======== Data extract ========

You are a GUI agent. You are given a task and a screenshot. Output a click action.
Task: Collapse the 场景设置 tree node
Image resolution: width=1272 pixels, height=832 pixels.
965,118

========
======== Data extract ========

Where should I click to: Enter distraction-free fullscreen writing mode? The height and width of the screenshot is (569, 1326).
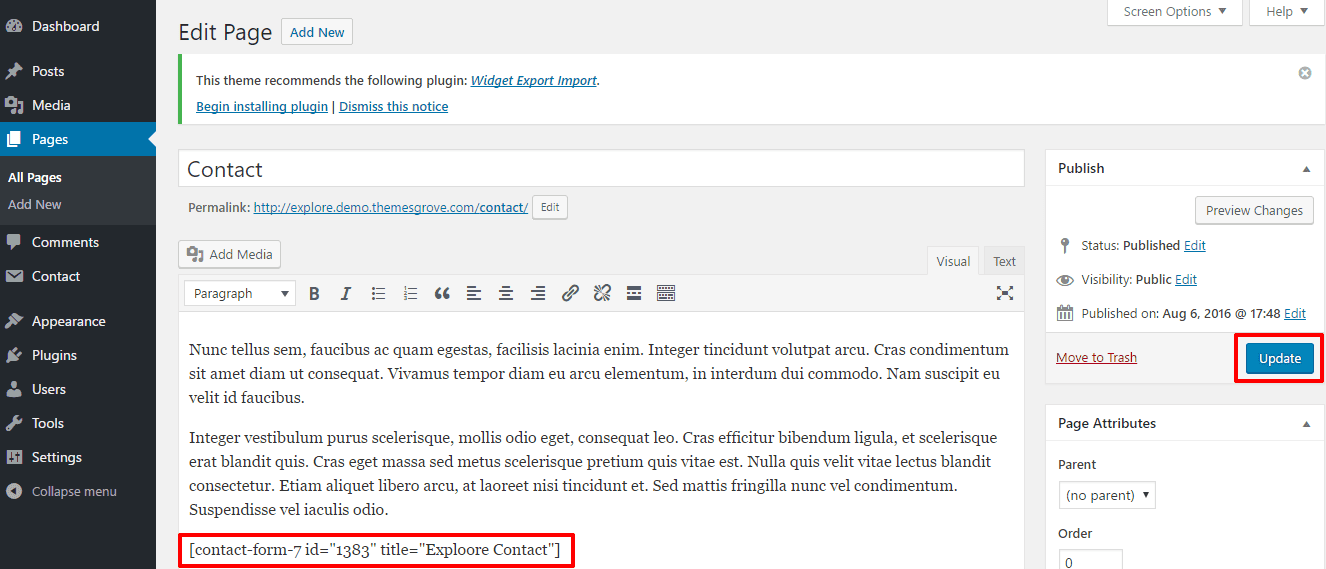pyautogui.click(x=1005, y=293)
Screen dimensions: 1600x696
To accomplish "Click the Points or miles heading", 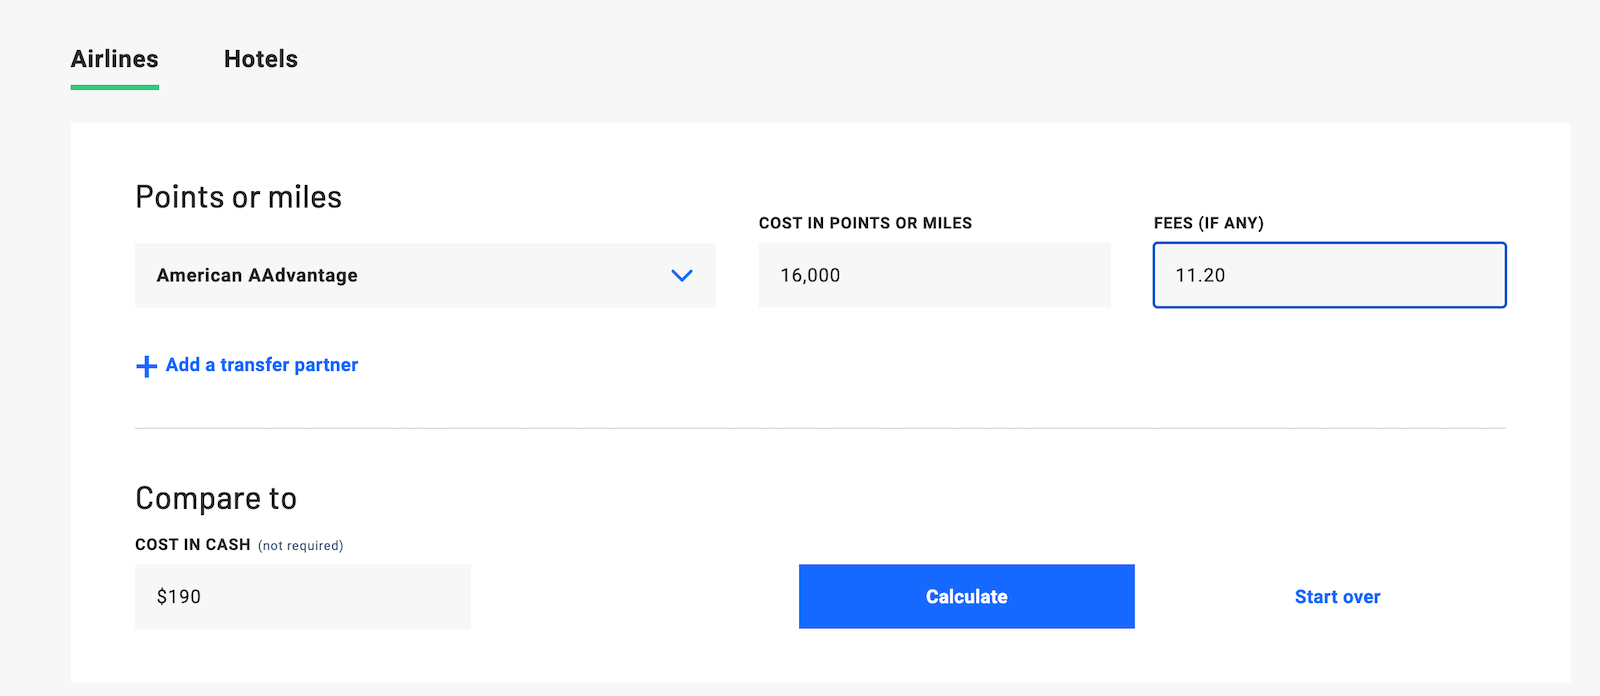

========

• **Exercise brief**
Exactly the lines above, from the one containing "Where should I" down to the one containing "the Points or", are to be repeated, including both ends. Pictures are not part of the copy.

• **Answer space**
Where should I click to: Enter distraction-free fullscreen writing mode? The height and width of the screenshot is (569, 1326).
pyautogui.click(x=1005, y=293)
Screen dimensions: 1600x696
To accomplish "Click the Points or miles heading", 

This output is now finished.